* [Work instruction]: Below are entries. Pull out all lines containing "Given".

* [Source material]:
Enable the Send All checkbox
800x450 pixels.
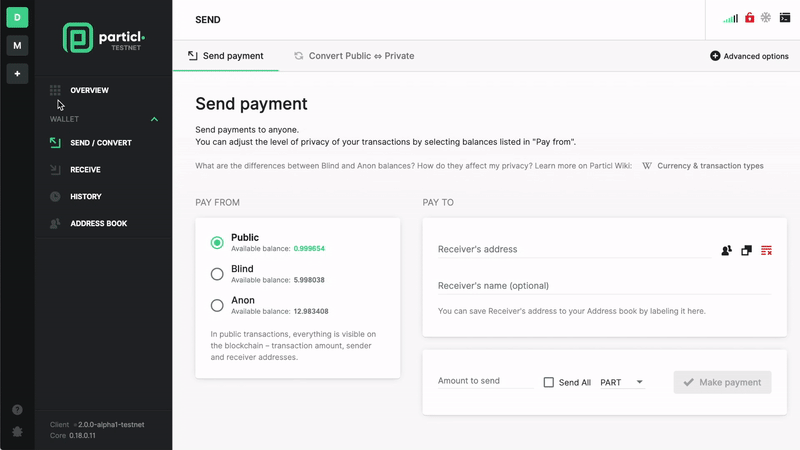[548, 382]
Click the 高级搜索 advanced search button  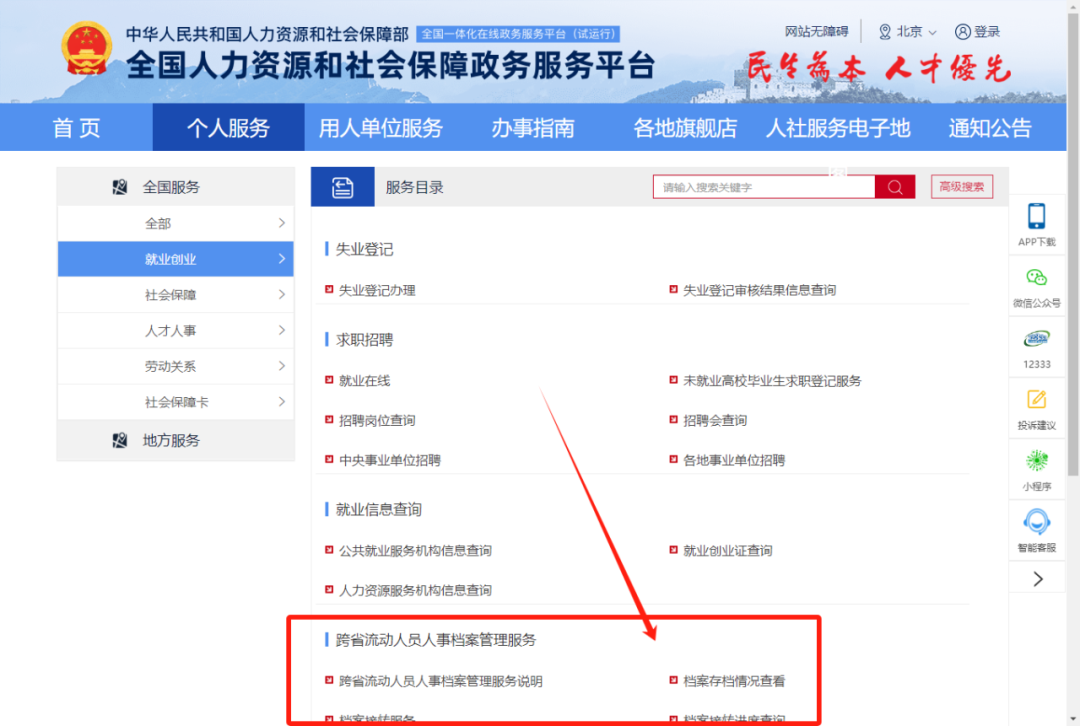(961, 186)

==

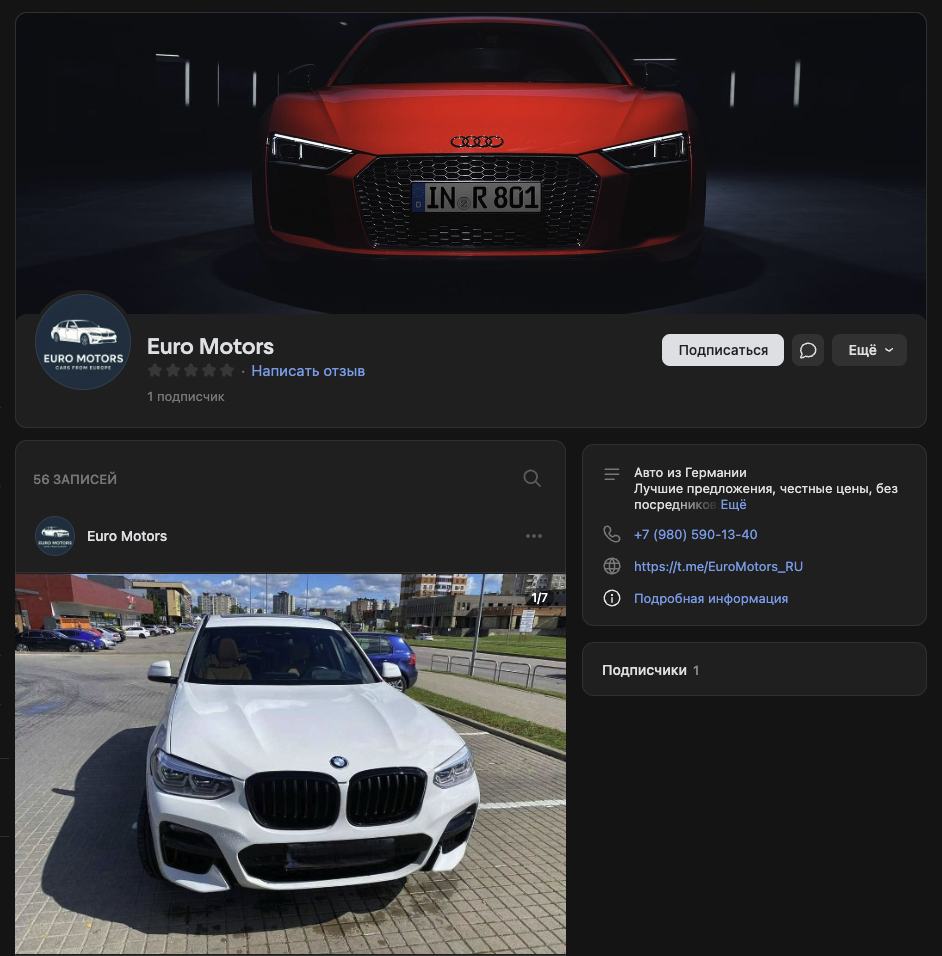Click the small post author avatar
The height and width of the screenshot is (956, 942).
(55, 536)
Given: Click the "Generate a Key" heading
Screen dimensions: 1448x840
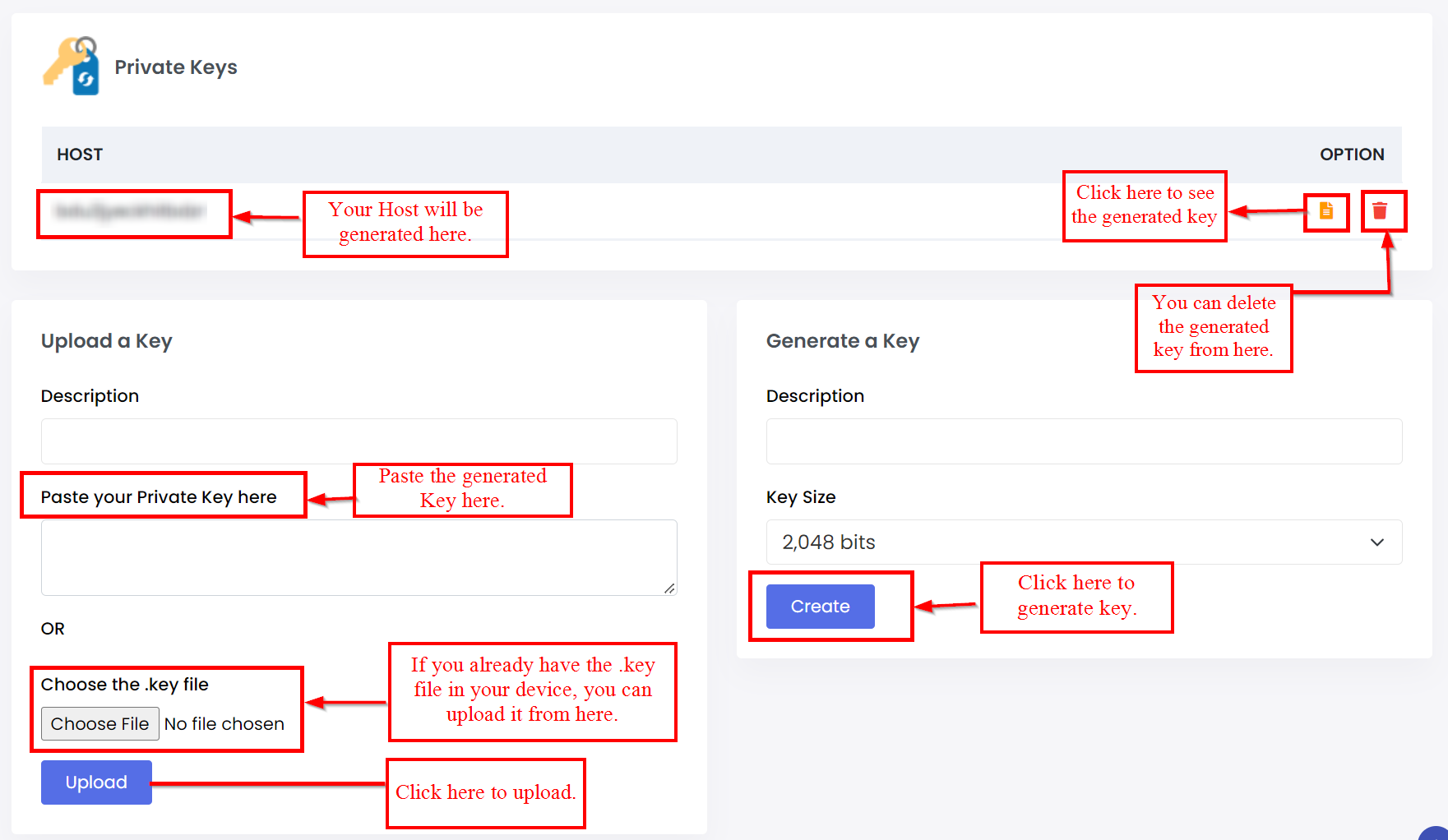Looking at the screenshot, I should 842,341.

==

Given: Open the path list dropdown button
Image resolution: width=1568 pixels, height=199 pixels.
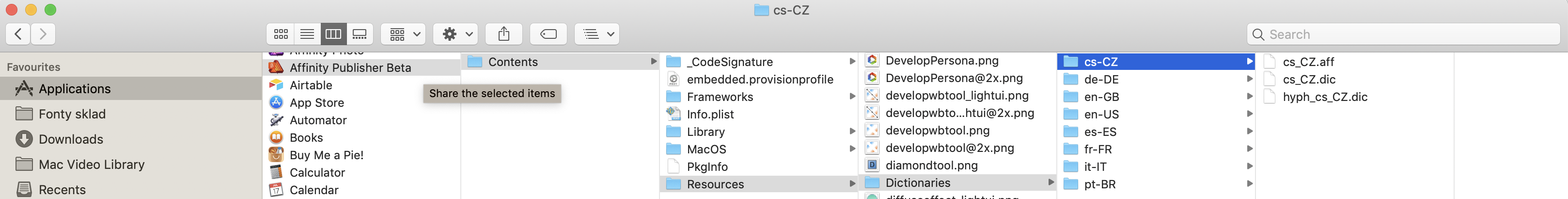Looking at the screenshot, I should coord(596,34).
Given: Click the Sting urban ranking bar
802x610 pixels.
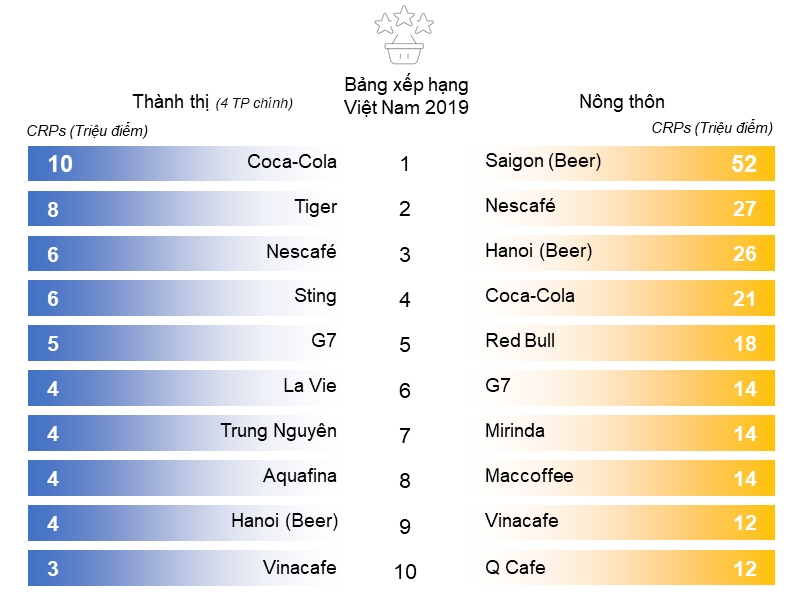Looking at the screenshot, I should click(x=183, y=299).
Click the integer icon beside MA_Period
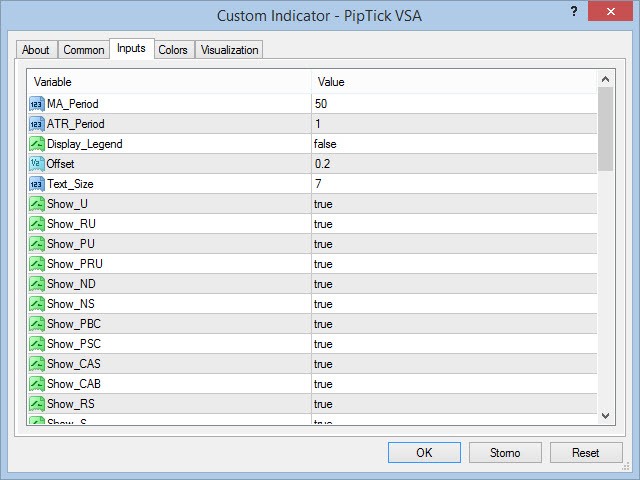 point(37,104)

* [Answer to the exercise]:
Given: Click the "Generate a Key" heading
Given: Open the path list dropdown button
Given: Click the Sting urban ranking bar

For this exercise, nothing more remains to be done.